● INSTRUCTIONS TO FOLLOW
Each line from the one with "Screen dimensions: 1171x725" through the last line below must be written out exactly. Do not copy pictures.

Collected data
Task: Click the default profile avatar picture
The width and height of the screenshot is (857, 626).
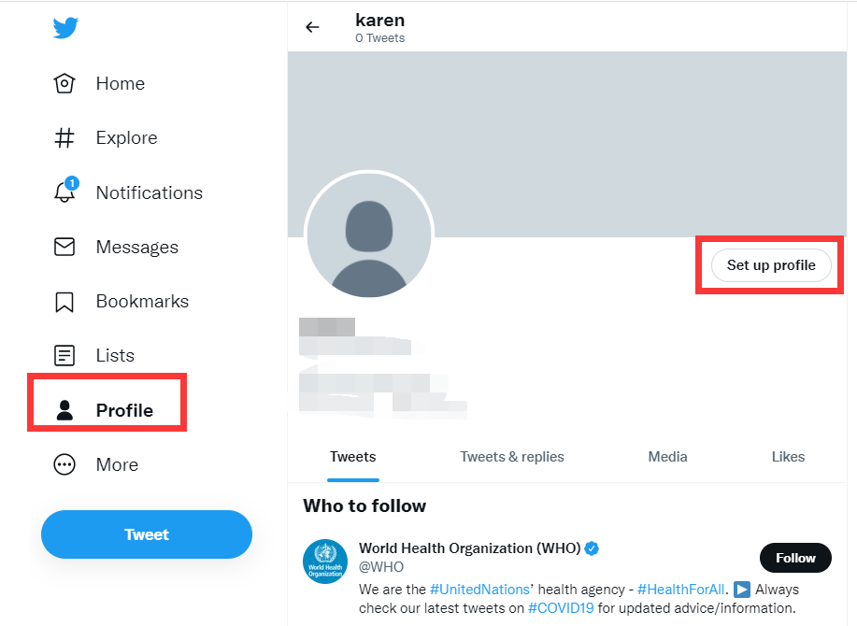Action: coord(369,235)
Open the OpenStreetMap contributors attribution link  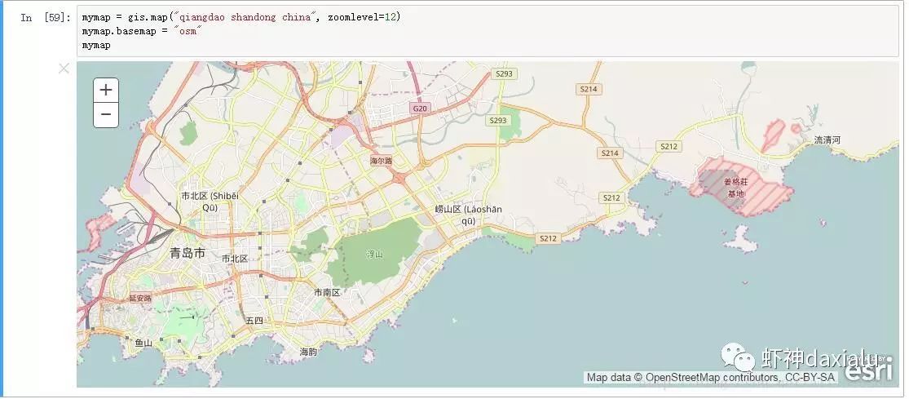pos(713,378)
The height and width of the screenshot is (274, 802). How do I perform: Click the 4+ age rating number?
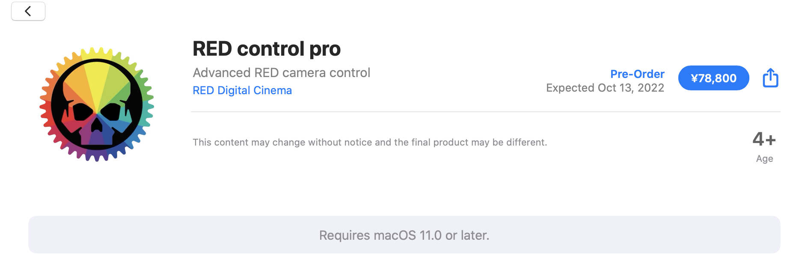(x=764, y=139)
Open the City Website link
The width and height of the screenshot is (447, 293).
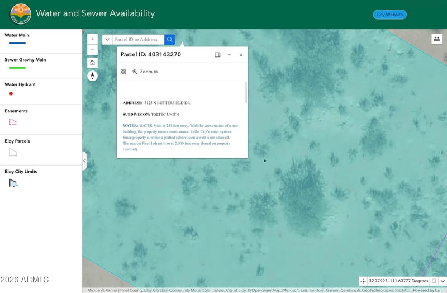click(x=389, y=15)
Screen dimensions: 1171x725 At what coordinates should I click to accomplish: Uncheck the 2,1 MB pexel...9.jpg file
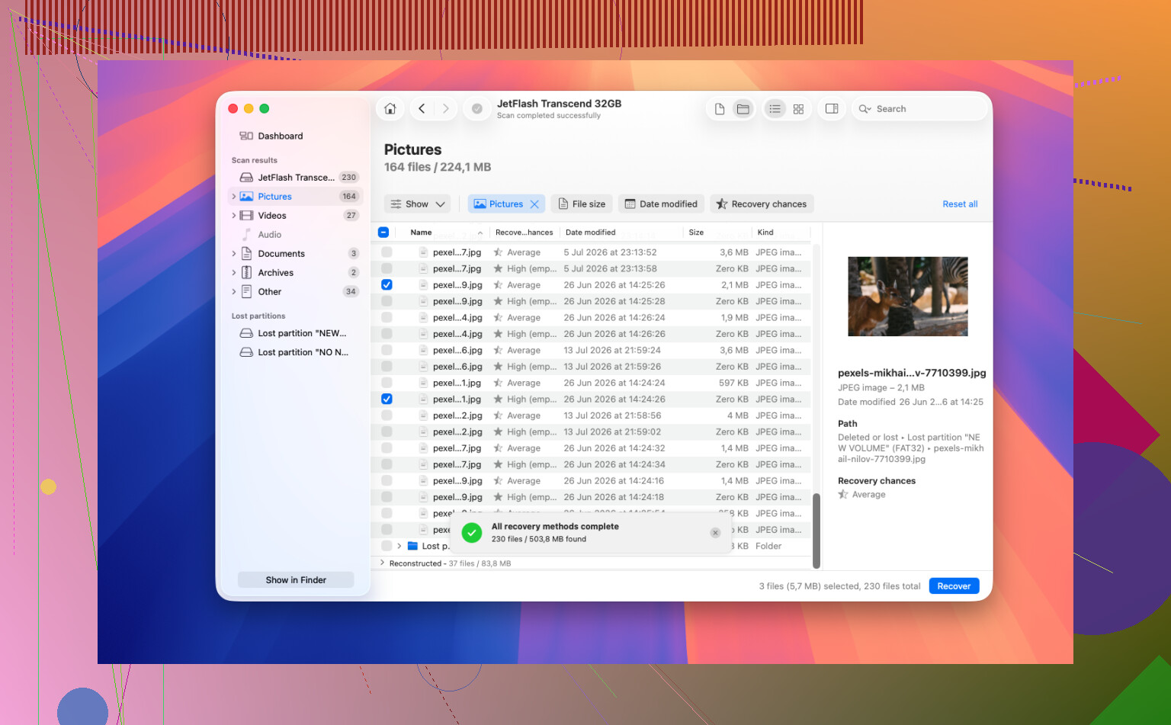click(387, 285)
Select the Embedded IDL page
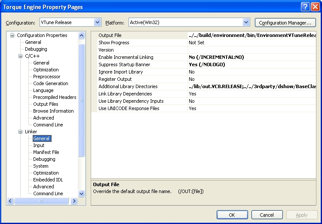This screenshot has width=322, height=224. coord(46,180)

● SOLUTION FOR THIS TASK
Screen dimensions: 1171x725 At what coordinates should I click to accomplish: Uncheck the 2,1 MB pexel...9.jpg file
click(387, 285)
Select the Embedded IDL page
This screenshot has width=322, height=224. coord(46,180)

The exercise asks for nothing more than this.